Des bras pour porter des idées

25 Décembre 2020, 15:32pm

Publié par amoyquechault.over-blog.com

En une vingtaine d'années, la droite radicale a totalement perdu la rue, quand elle ne l'a pas simplement abandonnée. S'il existe sans doute quelques contre-exemples ponctuels et locaux, le constat est sans appel et il suffit, pour finir de s'en convaincre, de comparer la capacité de mobilisation, d'influence et d'instrumentalisation de l'extrême-gauche lors les derniers mouvements sociaux et protestataire avec les rares récentes tentatives d'action publique, type manifestation, de la mouvance nationaliste et identitaire. « Il n'y a pas photo » pourrait-on dire.

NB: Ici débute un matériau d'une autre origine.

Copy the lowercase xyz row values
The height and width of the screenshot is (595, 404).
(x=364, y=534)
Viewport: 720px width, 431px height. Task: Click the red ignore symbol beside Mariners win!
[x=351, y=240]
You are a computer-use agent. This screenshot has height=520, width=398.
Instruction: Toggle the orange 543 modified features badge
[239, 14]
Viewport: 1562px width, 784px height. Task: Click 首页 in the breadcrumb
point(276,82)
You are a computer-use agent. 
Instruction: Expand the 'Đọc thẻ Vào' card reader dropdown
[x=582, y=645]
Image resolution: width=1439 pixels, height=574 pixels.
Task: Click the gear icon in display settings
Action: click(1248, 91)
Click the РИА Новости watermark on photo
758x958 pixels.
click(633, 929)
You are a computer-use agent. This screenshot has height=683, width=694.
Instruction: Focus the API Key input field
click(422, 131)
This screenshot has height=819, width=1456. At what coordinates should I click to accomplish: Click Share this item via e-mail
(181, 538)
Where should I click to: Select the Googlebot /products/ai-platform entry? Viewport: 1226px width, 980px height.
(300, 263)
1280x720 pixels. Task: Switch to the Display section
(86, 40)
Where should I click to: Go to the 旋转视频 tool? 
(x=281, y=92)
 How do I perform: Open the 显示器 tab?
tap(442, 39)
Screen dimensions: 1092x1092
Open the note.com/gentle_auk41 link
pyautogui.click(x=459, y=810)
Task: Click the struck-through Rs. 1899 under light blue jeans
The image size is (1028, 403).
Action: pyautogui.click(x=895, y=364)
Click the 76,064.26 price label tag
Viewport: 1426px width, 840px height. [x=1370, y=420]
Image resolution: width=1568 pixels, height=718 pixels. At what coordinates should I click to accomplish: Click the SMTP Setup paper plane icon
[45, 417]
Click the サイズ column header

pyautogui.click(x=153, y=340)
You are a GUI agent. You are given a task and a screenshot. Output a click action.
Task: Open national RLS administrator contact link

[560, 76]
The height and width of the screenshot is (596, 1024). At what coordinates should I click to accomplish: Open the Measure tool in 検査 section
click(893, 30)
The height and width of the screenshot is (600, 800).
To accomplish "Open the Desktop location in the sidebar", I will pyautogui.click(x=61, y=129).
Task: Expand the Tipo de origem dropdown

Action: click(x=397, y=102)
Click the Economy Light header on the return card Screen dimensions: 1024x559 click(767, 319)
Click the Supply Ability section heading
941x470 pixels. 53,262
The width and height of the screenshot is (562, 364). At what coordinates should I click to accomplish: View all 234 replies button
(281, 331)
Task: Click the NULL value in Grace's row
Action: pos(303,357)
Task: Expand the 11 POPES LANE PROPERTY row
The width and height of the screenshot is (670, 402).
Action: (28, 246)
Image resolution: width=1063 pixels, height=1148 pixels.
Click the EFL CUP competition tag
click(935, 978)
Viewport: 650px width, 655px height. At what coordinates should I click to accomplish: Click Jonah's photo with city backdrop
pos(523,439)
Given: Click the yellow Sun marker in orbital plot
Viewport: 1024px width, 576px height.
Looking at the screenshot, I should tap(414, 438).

La rue délaissée, les efforts militants se sont redéployés sur divers axes : le tout-médiatique, pour la frange électoraliste, la métapolitique pour d'autres et les diverses formes de réseaux sociaux pour beaucoup d'individus esseulés ou revenus de toutes les appartenances partisanes. Si chacune de ces voies a pu produire des « gains » et même obtenir certains succès, aucune n'a pu atteindre son but final, que ce soit la « prise de pouvoir », « l'entrisme médiatique » ou la « conquête des esprits ». Ainsi, on se retrouve aujourd'hui avec un parti « national » qui pèse dans les urnes mais est totalement exsangue idéologiquement et vidé de toute force militante, une sphère « intellectuelle » relativement active et foisonnante mais qui semble fonctionner en vase-clos et peine à offrir des perspectives concrètes à son auditoire, deux ou trois chroniqueurs télévisés « réacs » divinisés mais toujours aussi perdus et isolés dans la matrice journalistique libérale-libertaire dont ils ne sont que la caution, et des youtubeurs plus ou moins histrionnesques qui gèrent chacun leur petite épicerie pour le plus grand plaisir d'une masse croissante de cyber-consommateurs/commentateurs. Par ailleurs, nourri par le mépris réciproque des uns et des autres, le divorce entre les « grosses têtes » et les « gros bras » semble consommé, les premiers s'enfermant dans leurs salles de conférences tandis qu'une partie des seconds s'enfonce dans l'activisme stérile d'une violence provocatrice et nihiliste ou dans des démarches purement individualistes. Bref, à l'heure où les périls s'accumulent et s'accroissent, où la répression et le contrôle se renforcent, où les ennemis s'aguerrissent et s'organisent, et où le système accélère sa prise de contrôle de toutes les dimensions de l'existence, la situation n'est pas très brillante...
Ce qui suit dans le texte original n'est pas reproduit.